Навстречу мне ползли и бежали личинки, плоскотелы, манги, торопыги, сунички — все те жители репы, что летом не выходят наружу, отсиживаются внутри, на бесплатной кормежке. Беженцы шли сплошным потоком, стремясь уйти подальше от центрального ствола. Они-то уж знали, куда им следует удирать. Я раздвигал их башмаками. Большая черно-оранжевая леопардовая манга подняла голову и удивленно поглядела мне вслед, подумала, видно: вот дурак, куда идет? Оттуда наш брат подземный житель живым не возвращается.
Я рассчитывал отыскать Теодора в полости, но нашел там лишь следы его недавнего пребывания. Одной из стен он нанес несколько порезов ножом, словно что-то выковыривал из нее. Затем он, видно, продвинулся к дыре. Вот этого делать не следовало. Я сразу сообщил об этом Родригесу:
— Дело плохо, он отправился дальше.
— Ого, — сказал Родригес и замолчал. Я понимал, почему он молчит. Долг начальника велел ему тут же вызвать меня обратно. Но и этого он сделать не мог — это означало погубить Теодора.

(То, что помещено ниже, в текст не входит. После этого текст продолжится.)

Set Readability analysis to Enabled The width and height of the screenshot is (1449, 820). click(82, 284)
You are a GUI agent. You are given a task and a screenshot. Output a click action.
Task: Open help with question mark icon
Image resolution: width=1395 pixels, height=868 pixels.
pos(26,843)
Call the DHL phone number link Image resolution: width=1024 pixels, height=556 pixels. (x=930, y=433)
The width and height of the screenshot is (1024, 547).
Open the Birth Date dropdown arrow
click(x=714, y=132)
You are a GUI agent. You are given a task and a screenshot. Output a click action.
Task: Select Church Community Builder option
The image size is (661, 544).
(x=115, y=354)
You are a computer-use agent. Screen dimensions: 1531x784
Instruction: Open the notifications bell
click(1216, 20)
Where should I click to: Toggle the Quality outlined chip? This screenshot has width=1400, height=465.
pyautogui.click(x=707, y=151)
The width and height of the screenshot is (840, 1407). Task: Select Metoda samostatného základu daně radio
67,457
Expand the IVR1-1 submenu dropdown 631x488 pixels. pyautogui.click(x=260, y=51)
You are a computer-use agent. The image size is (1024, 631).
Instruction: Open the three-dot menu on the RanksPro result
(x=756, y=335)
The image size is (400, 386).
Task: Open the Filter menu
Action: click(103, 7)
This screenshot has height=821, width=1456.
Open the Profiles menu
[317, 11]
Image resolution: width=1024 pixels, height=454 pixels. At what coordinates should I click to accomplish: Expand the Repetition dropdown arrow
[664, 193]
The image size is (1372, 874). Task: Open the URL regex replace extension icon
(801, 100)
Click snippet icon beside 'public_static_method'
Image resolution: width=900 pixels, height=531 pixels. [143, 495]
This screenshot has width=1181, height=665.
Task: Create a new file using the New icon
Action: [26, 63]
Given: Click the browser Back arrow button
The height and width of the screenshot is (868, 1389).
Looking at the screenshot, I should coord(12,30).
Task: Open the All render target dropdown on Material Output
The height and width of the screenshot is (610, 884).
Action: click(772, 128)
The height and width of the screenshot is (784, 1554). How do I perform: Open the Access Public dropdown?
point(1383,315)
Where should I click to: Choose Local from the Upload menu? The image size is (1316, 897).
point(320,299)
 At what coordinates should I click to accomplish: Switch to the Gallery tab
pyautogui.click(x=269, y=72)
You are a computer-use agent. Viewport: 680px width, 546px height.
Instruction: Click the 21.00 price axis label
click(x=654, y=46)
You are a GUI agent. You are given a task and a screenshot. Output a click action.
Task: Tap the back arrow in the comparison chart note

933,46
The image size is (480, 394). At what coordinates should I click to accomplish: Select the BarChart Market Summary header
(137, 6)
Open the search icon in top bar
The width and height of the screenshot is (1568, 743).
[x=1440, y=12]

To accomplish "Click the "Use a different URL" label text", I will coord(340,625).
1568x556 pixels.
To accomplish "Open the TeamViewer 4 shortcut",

Дыра вела в один из питательных сосудов репы. Это были вертикальные туннели, по которым и поступала вода к ростку. Мне приходилось туда лазить в хороший, сухой период, и то эти колодцы, в которых всегда сыро и жарко, не вызывали желания в них возвращаться. Мы тщательно наносили их на план шахты, чтобы не выйти к ним штреком. Внизу, в глубине, покачивалась вода. Здесь терпеливо ждали своего времени выползти на свет миллионы всяческих тварей. Они роились в черной воде в таком количестве, что вода казалась живой. И это было в сухое время. Что там творится сейчас, мне и думать не хотелось. Но Родригес молчал, а это значило, что мне все-таки придется туда идти.
— Решай сам, — сказал он. — Скафандр у тебя надежный.
«Ну и негодяй», — подумал я о своем начальнике. Это во мне бушевала трусость. И ничего я с ней поделать не мог. Только я был уверен, что Люцине об этом ничего не расскажу.